The Comprehensive Economic Trade Agreement (CETA) is a free-trade agreement between Canada, the European Union (EU), and its member states enacted to reduce trade barriers and strengthen mutually beneficial economic ties between Canada and the EU. The agreement received approval from all 28 EU member states, and was ratified by the European Parliament in February 2017. CETA was signed by Canada on October 30, 2016 and entered into force on September 21, 2017.
CETA covers all aspect of Canada-EU trade, ranging from tariffs to investment, professional certification, product standards, and labour mobility among many others. In the immigration context, CETA will expand Canada’s international mobility program and will facilitate entry for a broader group of workers and business visitors.
Recognizing the importance of facilitating the mobility of highly-skilled business people, there are three categories of business persons covered by the agreement:
- Key personnel: including intra-company transferees, investors, business visitors for investment purposes;
- Contractual service suppliers and independent professionals; and
- Short-term business visitors.
1. Intra-corporate (company) transferee
Intra-corporate (company) transferee provisions of CETA are similar to the current intra-company provisions with the addition of graduate trainees.
All intra-corporate (company) transferees must:
- have been employed by an enterprise of, or have been partners in an enterprise of, an EU member state for at least one year
- be temporarily transferred to an enterprise (that may be a subsidiary, branch, or head company of the enterprise) in Canada
The applicant must belong to one of the following categories:
- Senior personnel
- Graduate trainees who possess a university degree and are being temporarily transferred to a Canadian enterprise for career development purposes or to obtain training on business techniques or methods.
Intra-corporate transferees under the senior personnel or specialist category may be granted work permits valid for three years or the length of the contract, whichever is less, with a possible 18-month extension. Graduate trainee intra-corporate transferees may be granted a work permit valid for 12 months or the length of the contract, whichever is lesser.

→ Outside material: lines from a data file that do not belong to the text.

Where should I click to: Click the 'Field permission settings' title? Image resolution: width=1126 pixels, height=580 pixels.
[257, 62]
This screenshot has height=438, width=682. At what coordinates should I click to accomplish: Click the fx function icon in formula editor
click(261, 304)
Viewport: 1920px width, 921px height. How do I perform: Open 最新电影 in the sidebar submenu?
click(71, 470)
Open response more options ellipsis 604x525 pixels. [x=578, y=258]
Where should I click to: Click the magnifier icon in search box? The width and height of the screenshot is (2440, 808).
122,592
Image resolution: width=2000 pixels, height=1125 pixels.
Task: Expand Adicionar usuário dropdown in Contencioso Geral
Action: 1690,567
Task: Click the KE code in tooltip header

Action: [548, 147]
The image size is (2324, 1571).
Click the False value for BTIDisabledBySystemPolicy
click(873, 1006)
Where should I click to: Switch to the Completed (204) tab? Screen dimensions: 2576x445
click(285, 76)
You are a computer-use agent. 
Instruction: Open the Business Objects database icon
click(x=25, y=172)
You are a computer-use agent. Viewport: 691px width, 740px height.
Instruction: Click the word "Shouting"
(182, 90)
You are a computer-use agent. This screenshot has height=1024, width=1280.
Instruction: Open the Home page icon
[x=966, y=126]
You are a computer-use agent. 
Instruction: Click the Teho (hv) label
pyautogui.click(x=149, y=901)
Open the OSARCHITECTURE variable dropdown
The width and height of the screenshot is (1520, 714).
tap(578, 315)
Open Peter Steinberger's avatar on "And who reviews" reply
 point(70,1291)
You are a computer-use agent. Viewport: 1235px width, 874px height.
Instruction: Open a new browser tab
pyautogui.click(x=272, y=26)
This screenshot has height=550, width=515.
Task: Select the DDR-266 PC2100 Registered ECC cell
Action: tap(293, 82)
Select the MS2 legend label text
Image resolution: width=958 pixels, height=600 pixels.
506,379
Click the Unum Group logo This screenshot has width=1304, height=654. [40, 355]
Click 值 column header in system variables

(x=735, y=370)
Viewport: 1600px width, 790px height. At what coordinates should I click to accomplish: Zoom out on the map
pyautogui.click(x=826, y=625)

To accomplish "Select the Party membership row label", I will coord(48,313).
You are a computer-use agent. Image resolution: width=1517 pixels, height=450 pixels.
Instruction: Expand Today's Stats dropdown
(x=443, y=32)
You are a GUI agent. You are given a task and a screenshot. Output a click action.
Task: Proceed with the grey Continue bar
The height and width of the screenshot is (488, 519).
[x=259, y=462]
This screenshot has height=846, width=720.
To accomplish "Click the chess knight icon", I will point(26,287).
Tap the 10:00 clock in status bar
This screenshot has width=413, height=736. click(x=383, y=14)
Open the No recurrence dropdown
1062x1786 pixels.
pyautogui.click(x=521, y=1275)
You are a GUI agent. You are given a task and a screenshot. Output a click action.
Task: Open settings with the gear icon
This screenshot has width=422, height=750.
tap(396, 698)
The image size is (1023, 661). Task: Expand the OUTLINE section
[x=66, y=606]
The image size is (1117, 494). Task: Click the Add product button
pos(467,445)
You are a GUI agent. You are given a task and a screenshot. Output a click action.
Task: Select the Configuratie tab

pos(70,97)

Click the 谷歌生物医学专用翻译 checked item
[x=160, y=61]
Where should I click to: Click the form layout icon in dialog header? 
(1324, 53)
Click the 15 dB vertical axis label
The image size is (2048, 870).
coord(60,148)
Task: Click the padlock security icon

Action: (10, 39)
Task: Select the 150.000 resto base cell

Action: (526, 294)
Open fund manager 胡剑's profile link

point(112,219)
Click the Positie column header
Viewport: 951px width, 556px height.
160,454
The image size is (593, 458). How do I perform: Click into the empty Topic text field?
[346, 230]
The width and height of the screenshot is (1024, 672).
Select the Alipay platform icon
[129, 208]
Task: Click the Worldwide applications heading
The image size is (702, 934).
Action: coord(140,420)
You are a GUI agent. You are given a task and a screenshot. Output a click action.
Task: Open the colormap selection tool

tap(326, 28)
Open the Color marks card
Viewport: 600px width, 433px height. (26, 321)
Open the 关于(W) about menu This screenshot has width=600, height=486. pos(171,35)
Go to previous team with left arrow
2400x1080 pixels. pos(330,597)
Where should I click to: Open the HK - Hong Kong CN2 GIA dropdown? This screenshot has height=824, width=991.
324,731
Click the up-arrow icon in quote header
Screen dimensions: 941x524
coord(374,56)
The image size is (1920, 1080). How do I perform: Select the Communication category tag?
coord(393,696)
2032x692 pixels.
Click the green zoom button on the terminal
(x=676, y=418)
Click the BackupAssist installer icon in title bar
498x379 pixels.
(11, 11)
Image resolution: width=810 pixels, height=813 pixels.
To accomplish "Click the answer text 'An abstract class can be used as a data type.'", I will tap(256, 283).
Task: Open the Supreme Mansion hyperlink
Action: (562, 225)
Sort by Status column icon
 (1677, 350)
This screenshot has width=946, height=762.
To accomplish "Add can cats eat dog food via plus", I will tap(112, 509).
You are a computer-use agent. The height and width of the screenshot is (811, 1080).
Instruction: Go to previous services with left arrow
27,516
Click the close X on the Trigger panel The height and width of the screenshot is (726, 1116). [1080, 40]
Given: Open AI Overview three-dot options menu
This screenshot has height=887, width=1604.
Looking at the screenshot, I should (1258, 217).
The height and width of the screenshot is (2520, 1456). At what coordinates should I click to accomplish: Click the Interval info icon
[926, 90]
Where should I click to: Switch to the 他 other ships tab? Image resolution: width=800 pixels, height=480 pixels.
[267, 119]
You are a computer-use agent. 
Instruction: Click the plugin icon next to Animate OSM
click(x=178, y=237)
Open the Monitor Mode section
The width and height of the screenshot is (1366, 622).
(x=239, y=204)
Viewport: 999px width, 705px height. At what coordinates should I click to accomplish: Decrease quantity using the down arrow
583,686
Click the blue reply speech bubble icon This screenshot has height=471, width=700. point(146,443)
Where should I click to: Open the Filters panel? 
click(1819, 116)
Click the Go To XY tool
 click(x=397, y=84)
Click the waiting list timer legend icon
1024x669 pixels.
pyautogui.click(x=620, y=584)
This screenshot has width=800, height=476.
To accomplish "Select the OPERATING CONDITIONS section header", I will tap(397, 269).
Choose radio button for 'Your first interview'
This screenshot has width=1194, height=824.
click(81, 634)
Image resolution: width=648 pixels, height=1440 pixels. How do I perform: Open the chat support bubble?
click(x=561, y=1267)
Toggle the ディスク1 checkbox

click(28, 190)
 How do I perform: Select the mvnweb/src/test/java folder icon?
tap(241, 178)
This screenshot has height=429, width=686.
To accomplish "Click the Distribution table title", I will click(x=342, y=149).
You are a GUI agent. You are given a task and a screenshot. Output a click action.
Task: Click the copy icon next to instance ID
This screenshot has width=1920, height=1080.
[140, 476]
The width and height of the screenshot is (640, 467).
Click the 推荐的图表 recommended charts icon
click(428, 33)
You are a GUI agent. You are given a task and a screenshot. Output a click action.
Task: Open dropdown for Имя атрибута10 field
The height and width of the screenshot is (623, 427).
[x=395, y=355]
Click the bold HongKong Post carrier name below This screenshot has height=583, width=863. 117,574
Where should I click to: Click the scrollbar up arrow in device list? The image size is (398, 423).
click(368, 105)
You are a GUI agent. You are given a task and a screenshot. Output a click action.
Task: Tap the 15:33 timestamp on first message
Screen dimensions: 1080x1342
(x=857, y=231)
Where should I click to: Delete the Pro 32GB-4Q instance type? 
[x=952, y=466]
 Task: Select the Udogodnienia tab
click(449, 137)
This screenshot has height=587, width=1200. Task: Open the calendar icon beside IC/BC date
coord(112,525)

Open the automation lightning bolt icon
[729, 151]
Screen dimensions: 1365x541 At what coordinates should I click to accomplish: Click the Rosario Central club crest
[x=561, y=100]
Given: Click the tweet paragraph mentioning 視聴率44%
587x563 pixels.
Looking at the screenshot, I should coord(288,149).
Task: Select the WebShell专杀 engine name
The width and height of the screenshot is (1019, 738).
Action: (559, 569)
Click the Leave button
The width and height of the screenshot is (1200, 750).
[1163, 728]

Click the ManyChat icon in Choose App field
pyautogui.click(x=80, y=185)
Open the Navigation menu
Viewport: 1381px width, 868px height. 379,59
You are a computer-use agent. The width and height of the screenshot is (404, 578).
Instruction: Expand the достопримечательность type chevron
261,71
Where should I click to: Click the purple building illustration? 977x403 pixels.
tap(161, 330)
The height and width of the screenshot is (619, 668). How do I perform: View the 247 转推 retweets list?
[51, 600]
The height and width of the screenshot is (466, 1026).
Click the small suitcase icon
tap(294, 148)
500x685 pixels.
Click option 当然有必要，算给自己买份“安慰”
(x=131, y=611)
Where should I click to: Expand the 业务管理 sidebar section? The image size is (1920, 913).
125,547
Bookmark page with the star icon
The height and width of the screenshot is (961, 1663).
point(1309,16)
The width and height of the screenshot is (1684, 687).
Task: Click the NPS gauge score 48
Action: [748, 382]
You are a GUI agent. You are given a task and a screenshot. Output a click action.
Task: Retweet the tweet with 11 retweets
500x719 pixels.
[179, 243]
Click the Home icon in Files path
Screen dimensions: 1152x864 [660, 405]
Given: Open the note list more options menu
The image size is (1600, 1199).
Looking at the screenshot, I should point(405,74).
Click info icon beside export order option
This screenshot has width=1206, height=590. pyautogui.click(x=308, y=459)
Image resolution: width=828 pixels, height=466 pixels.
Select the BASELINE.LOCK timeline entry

2. Contractual Service Suppliers and independent professionals
CETA includes a list of service sectors applicable to contractual service suppliers and independent professionals eligible for work permits. For example, those providing legal advisory services, accounting, architectural services, engineering, computer and related services (to name a few) with requisite educational or professional qualifications may work temporarily on both sides of the Atlantic for up to a 12 month period. The list of professionals eligible to obtain a work permit exempt from a Labour Market Impact Assessment (LMIA) is broader than the current list under the North America Free Trade Agreement.
A contractual service supplier must be engaged in the supply of a service on a temporary basis as an employee of an enterprise which has obtained a service contract. They must have been an employee of the EU-headquartered enterprise for at least one year and possess three years of professional experience in the sector of activity that is the subject of the contract.
A self-employed or independent professional who has a contract to supply a service to a Canadian consumer must be engaged in the supply of a service on a temporary basis as a self-employed person and possess at least six years of professional experience in the sector of activity which is the subject of the contract.
3. Business Visitors
Under CETA, there are two categories of business visitors: short-term business visitors and business visitors for investment purposes. The maximum length of stay for short-term business visitors and business visitors for investment purposes is 90 days in any six month period, if the applicant does not qualify under R186(a) or R187. Permissible activities under CETA include: meetings and consultations, research and design, marketing research, training seminars, trade fairs and exhibitions, sales, purchasing, after-sales or after-lease service, commercial transactions, tourism personnel and translation and interpretation.
Short-term business visitors are not permitted to engage in selling a good or service to the general public, receive remuneration directly or indirectly from a Canadian source or engage in the supply of service.
CETA also includes a provision for the temporary entry of business visitors for investment purposes. A business visitor for investment purposes is an employee in a managerial or specialist position who is responsible for setting up an enterprise but who does not engage in direct transactions with the general public and will not receive direct or indirect remuneration from a Canadian source.
For EU citizens, CETA creates new opportunities to work and invest in Canada through new work permit categories. Canadian businesses will also reap great benefits, as CETA will allow Canadian companies contracting foreign EU workers to bring them in more quickly.